Oil hit a two-month high above $63 a barrel on Monday as OPEC-led supply cuts and U.S. sanctions against Venezuela’s petroleum industry offset forecasts of weaker demand and an economic slowdown.
The Organization of the Petroleum Exporting Countries, OPEC, and its allies began a new round of supply cuts in January. These curbs, led by Saudi Arabia, have been compounded by involuntary losses that the Venezuelan sanctions could deepen.
On the strength of these dynamics Brent crude the global benchmark, hit $63.40 a barrel, the highest since December 7, and was up 49 cents at $63.24.
U.S. crude hit a 2019 high of $55.68 and was later up 9 cents at $55.35.
“You have the sanctions on Venezuela, on top of the reduced supply from Saudi Arabia,” said Olivier Jakob, oil analyst at Petromatrix. “There’s no sign of overhang in the crude oil markets.”

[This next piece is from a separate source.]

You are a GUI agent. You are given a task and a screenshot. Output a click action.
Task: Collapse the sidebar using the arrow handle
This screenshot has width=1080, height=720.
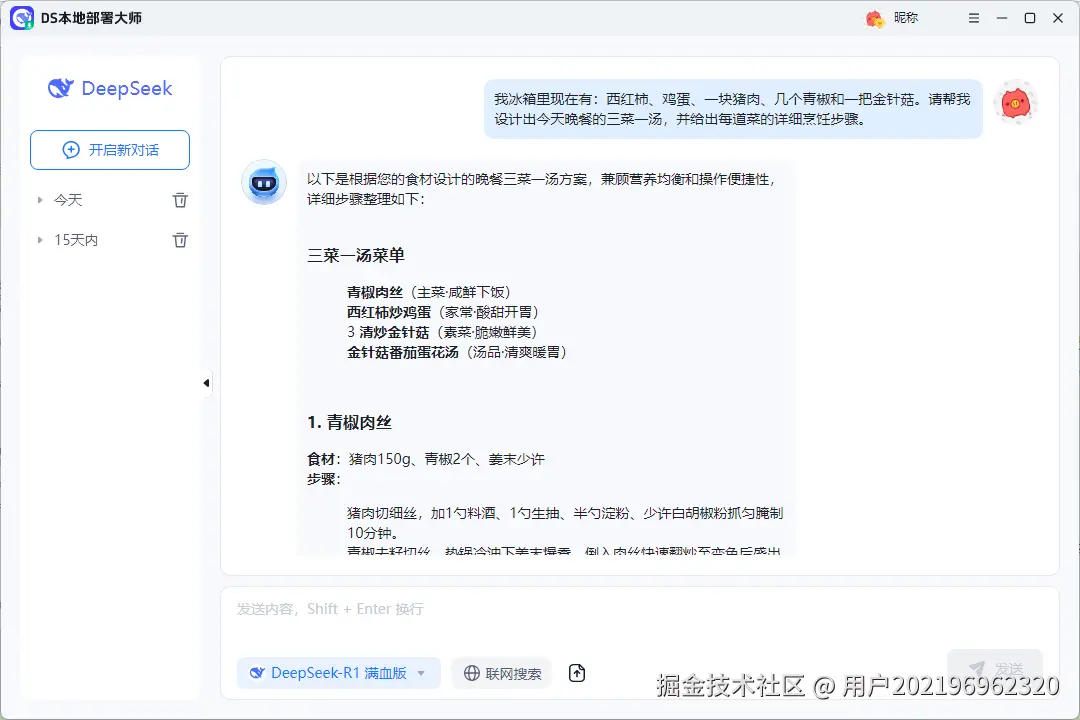206,382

OPEC supply fell in January by the largest amount in two years, a Reuters survey last week found. That offset limited compliance so far by non-OPEC Russia.
The U.S. sanctions on Venezuela will limit oil transactions between Venezuela and other countries and are similar to those imposed on Iran last year, some analysts said after examining details announced by the government.
Underlining the lack of excess supply, Jakob cited a rapidly clearing West African crude market [CR|U/WAF] and the structure of Brent crude futures, in which the first-month contract is trading near the price of the second month .
While OPEC and its allies are cutting output, the United States is expanding supply. Nonetheless, figures on Friday showed a drop in the number of U.S. oil rigs to their lowest in eight months, lending prices some support.
“The collapse in oil prices late last year has resulted in more cautious spending by U.S. oil explorers,” Vivek Dhar, commodities analyst for Commonwealth Bank of Australia, said in a report on Monday.
The main drag on prices has been concern about a possible slowdown in demand this year due to a weaker outlook for economic growth and developments such as the U.S.-China trade dispute.
U.S. President Donald Trump last week said he would meet his Chinese counterpart Xi Jinping in the coming weeks to try to settle the dispute, and there are hopes that the two sides will come to an agreement.